El americano negó con la cabeza, pero estaba oscuro y El Bujías no lo vio. ¿Qué sacaría el Matías organizando un golpe y luego yendo con el cante?
– Me voy a entregar -dijo El Bujías con voz ronca-. Yo me entrego. No quiero que me maten.
– No hagas eso, Bujías, aguarda un poco. Espera.
Se incorporó jadeando. Lo cogió de los faldones de la camisa.
– ¡Quédate quieto! -susurró con fuerza.
No vio el cuchillo. Sintió cómo se le clavaba en el costado. Fue un latigazo de dolor caliente, una corriente eléctrica que le inmovilizó.

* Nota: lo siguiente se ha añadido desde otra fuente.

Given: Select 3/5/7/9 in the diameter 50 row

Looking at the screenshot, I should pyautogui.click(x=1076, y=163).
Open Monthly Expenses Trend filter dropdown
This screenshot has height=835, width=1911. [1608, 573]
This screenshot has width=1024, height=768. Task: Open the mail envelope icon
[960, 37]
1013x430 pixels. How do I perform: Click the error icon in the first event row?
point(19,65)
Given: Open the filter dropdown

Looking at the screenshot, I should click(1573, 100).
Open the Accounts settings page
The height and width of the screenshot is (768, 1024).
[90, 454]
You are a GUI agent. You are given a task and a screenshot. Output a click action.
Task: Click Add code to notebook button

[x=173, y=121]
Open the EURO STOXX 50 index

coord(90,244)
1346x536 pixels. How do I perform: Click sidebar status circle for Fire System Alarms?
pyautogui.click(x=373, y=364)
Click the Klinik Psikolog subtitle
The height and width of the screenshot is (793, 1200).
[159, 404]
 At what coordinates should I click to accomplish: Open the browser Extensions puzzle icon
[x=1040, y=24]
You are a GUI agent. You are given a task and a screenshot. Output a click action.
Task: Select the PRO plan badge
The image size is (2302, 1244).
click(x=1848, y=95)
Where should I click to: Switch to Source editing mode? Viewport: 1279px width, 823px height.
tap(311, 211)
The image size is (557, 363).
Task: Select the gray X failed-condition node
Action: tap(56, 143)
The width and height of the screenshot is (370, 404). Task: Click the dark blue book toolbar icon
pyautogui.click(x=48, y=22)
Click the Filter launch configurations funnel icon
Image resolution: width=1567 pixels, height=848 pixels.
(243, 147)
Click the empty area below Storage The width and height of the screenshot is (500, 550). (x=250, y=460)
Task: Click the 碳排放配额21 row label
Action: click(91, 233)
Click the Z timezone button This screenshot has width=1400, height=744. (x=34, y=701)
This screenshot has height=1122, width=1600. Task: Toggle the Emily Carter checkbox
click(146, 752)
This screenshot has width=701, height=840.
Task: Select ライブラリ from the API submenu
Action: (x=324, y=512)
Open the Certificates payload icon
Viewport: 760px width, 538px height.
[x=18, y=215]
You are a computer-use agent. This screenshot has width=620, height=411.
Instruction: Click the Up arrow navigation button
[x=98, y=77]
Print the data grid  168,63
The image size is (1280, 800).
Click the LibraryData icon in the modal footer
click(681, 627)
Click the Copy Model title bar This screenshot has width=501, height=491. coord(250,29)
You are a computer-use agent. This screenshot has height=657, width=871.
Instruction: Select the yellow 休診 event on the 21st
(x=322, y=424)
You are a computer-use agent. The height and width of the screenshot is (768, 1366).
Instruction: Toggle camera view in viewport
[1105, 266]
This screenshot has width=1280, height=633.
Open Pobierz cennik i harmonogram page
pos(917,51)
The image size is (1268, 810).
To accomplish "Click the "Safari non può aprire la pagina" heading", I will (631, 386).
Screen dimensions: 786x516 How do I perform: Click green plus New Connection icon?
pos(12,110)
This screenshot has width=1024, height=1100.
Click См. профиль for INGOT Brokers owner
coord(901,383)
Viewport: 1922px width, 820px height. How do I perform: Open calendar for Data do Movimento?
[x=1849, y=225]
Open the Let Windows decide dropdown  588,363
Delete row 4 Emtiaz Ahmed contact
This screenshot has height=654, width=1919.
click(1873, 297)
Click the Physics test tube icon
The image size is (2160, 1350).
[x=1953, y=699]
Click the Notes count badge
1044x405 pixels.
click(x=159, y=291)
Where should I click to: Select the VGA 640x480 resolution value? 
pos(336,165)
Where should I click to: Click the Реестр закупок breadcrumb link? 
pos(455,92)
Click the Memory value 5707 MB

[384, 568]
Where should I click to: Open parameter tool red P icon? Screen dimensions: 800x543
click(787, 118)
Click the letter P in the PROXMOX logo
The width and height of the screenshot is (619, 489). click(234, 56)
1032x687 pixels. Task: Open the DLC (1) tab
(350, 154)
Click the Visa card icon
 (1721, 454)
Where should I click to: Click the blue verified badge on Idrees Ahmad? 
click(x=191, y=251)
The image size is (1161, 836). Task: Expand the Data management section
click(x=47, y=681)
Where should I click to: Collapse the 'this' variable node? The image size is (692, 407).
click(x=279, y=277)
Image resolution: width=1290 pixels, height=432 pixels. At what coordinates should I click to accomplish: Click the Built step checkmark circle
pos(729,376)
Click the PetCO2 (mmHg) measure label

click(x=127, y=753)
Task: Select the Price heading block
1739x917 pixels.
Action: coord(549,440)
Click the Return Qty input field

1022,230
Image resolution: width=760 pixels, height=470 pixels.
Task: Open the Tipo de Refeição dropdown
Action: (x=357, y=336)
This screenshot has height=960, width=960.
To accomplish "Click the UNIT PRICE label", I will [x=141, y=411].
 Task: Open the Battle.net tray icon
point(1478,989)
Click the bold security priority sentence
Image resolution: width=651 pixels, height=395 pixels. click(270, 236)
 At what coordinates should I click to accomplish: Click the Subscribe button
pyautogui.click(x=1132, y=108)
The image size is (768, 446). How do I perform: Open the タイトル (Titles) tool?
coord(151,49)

El Bujías se deshizo de su mano que le apretaba y se incorporó. Comenzó a gritar antes de ponerse de pie y siguió gritando mientras corría túnel adelante.
– ¡No disparéis, me rindo, no disparéis! -gritó.
El americano alzó la pistola con dificultad. No lo veía, pero sabía dónde estaba por los gritos y los pasos. Una cortina roja le enturbió los ojos y no disparó. Los golpes de los tacones de El Bujías eran audibles.
La ametralladora comenzó antes que el reflector. Lo vio girar en medio de un cono de luz, como si bailara, caer al suelo y luego levantarse. La luz se mantuvo fija en él y pudo ver cómo movía una pierna antes de quedarse completamente inmóvil.
«Tenían los reflectores», fue lo último que pensó.
NO HAGAS CASO A LAS MUJERES
Adolfo, Bolas Grandes, es muy bueno en casi todo, lo reconozco, excepto en una cosa: no sabe distinguir a las mujeres. La historia es así: El otro día, estaba yo en el Bar de Galo esperándole, moviendo el pie arriba y abajo y con una caña doble en las manos y mirando a la camarera que era rubia y con demasiada carne en los lugares que a mí me gustan. Se movía entre las mesas rozando a todo el mundo y la gente le metía el codo.
Me tomé el doble, pedí otro y seguí haciendo lo mismo. El Bolas me había mandado decir que le aguardara, que tenía un buen trabajo y yo que sabía que el Bolas tenía mucha cabeza y mucha maña, lo esperaba y me estaba cansando.
En esto que se me acerca la rubia y me dice:
– ¿Qué, Onassis, esperando a alguien?
– ¿A ti qué te importa? -le contesté yo.
Sacaba los labios al hablar, como las artistas. Era mucha mujer esta chica, se le notaba enseguida.